This is a hard post to write.
After building out our suite of programs and taking the Mozilla Scienceprogram to the next level, it’s time for me to step back, move on, and give those programs space to grow.
Growing Mozilla’s stake in open science
In 2013 Mozilla asked me for to build their first science program. Together with one other staff member and a small budget, we made massive strides. We:
- Worked with over 5,000 researchers globally through a mix of trainings, hackathons and community calls in our first year.
- Scaled the team to six — and brought in over $5m in new funding — all while firmly establishing the science program as a key initiative at Mozilla.
- Launched the Mozilla Fellowship for Science as a way to engage future leaders in open research through paid, 10-month position.
- Shipped working prototypes with GitHub, figshare and Zenodo to make code more discoverable and citable, built badging solutions to recognize data and code contributions with BioMed Central, PLOS, ORCID and the Wellcome Trust, and pushed the limits of open code review.
- Piloted a training series around “working open” as ways to mobilize and support the community through cohort-based peer-to-peer learning.

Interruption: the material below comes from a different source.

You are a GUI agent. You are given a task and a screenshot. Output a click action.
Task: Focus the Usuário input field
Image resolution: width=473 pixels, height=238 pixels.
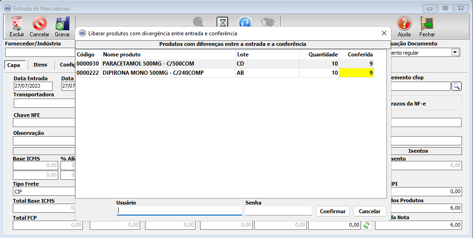[179, 211]
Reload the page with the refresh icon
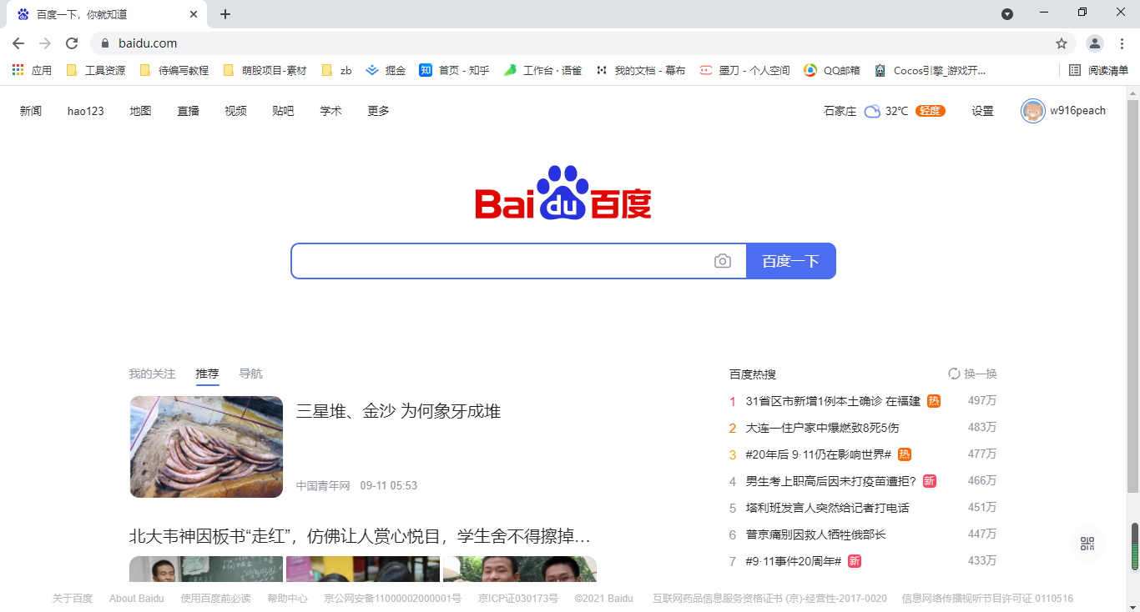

Moving Mozilla as an Organization
More recently, the Foundation itself has been maturing as a non-profit, for the first time setting its sights on a 5-year-vision to advance “Internet Health” — more specifically, issues like digital inclusion and equity, privacy and security, web literacy, open innovation, and decentralization. Passing the leadership of the science program to the badass Steph Wright, I stepped into a new role, overseeing programs and network strategy. As a senior leader managing the Foundation’s $10m program portfolio, we transitioned the Foundation’s program structure from a series of discrete, siloed programs to a unified, focused network.
A few highlights:
- Program organization. In 8 months, we doubled-down on Foundation’s main programs in science, learning, advocacy, Internet of Things (IoT)and women and web literacy. Each program is now poised for sustainability and impact.
- Focused our fellowship and leadership programs. We shipped a unified fellowship program for advocacy and science, evolved the Working Open training materials into the Foundation’s flagship Open Leadership Training series.
- Increased effectiveness. To maintain our impact, we improved our onboarding process and focused on increased engagement and retention in our Foundation programs.
Above all, thank you to my team
More than the launches and numbers, the real reward has been the ability to support my team of program leads this past year, a group of fierce (all-female) leaders in our organization.
The work they do building, scaling and supporting our communities on the ground are what make Mozilla what it is — and it’s been an honor and a privilege to lead that team as the organization grows. To Amira, Meghan, Sara, Arliss, Steph, Michelle — y’all are my heroes. Aurelia, Zannah, Abby — it’s been an honor watching you shape mentorship and learning at this organization. Keep leading the way. The open movement needs you.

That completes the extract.